Phylogenetic analysis based on dentition indicates that the taillight shark is the most basal member of its family and is sister to the clade containing all other dalatiid species. Although no definitive fossil remains have been found, the taillight shark may have evolved in the early Paleocene epoch (65.5-55.8 million years ago – Mya), as part of a larger adaptive radiation of dogfish sharks into midwater habitats. The teeth of the extinct shark Paraphorosoides ursulae, found in early Campanian (83.5-70.6 Mya) deposits in Germany, closely resemble those of the taillight shark.

==Etymology==
The specific epithet zantedeschia is derived from Zantedeschia aethiopica, a species of arum lily for which the trawler Arum was named.

==Distribution and habitat==
The four specimens of the taillight shark were caught off South Africa in a trawl operating at a depth of 458–641 m, off Uruguay in a trawl operating at a depth of 195–205 m and off Chile, near Juan Fernández Islands. These records suggest this shark is an inhabitant of the open ocean. However, whether the known specimens were captured near the sea bottom where the trawls operated or from midwater as the nets were being retrieved is unclear.

==Description==
The taillight shark is laterally compressed, with a long rounded snout and large oval eyes. The mouth is large, containing 29 tooth rows in the upper jaw and 34 tooth rows in the lower jaw. The upper teeth are small and needle-like, while the lower teeth are large and triangular, with their bases interlocking to form a continuous cutting surface. The lips are thick and fringed, though not modified to be suctorial. The five pairs of gill slits are large and increase in size from the first to the last.

The two dorsal fins are rounded and lack spines; the first is smaller than the second and located about halfway between the pectoral and pelvic fins. The pectoral fins are enlarged into rounded paddles. The pelvic fins are small and originate at the level of the second dorsal fin; the anal fin is absent. The caudal fin has a strong lower lobe and a long upper lobe with a prominent notch near the tip. The body is covered by small, non-overlapping dermal denticles; each denticle has radial ridges converging to a round central pit. The body is dark brown above and black below, with light margins on the fins. Small, light-emitting photophores are scattered over the body.

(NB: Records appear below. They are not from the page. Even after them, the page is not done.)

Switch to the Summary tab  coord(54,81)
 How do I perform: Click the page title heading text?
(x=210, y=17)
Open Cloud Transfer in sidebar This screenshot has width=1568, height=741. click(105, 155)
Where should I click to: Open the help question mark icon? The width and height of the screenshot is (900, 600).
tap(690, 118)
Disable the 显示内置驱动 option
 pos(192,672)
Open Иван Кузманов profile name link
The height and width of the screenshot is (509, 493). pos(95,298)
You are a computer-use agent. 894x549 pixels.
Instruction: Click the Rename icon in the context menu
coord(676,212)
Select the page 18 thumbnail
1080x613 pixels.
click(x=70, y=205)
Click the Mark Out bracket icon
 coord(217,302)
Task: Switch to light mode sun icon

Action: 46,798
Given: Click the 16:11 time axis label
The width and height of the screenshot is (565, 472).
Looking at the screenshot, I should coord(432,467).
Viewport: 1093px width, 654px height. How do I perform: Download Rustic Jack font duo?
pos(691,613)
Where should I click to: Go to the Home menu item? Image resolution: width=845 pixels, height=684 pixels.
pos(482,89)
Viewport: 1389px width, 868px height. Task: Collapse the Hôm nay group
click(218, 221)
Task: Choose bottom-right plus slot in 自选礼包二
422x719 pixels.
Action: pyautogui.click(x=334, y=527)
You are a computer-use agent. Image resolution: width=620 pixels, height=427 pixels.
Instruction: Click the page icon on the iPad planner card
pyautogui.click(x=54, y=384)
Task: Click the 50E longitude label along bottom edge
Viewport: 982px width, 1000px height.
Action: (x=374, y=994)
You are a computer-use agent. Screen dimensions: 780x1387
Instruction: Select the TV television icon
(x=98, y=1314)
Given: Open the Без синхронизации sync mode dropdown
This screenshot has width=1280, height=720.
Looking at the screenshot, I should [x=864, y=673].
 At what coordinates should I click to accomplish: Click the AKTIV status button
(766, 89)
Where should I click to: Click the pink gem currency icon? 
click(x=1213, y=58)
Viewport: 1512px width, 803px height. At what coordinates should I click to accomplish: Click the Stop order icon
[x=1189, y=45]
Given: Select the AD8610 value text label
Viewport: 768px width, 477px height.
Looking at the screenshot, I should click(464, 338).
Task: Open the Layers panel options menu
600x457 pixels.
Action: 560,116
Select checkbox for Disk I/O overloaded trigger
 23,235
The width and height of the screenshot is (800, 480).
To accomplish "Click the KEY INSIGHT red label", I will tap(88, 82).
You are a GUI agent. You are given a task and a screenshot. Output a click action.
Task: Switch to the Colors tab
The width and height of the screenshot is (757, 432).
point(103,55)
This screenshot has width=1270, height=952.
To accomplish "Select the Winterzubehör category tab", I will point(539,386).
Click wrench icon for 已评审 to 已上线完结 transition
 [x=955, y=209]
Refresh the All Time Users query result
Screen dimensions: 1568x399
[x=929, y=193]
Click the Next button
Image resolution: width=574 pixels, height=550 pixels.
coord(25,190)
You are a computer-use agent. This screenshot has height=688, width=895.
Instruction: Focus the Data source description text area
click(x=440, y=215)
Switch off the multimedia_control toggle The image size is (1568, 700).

The first specimen was an immature female (originally reported incorrectly as a mature male) 17.6 cm long, the second was a mature male 41.6 cm long, the third was also a mature male 45.5 cm long and the fourth specimen was a mature female 51.5 cm.

==Biology and ecology==
The muscular, lobe-like pectoral fins of the taillight shark suggest they may be used for propulsion, in a manner more akin to that of chimaeras than other sharks or at least for hovering in the water column. Its strongly built jaws and teeth likely allow it to tackle relatively large prey. On the belly in front of the cloaca is a pouch-like groove devoid of denticles and lined with a luminescent tissue formed into numerous, tightly packed papillae (nipple-like structures). The entrance to the pouch is a slit lined with folds of skin. In life, the pouch emits a glowing blue fluid of unknown function. Reproduction is presumably aplacental viviparous as in the other members of its family.

==Human interactions==
The taillight shark is not caught significantly by any fishery, possibly due to its small size and habitat preferences. The International Union for Conservation of Nature has assessed its conservation status as least concern.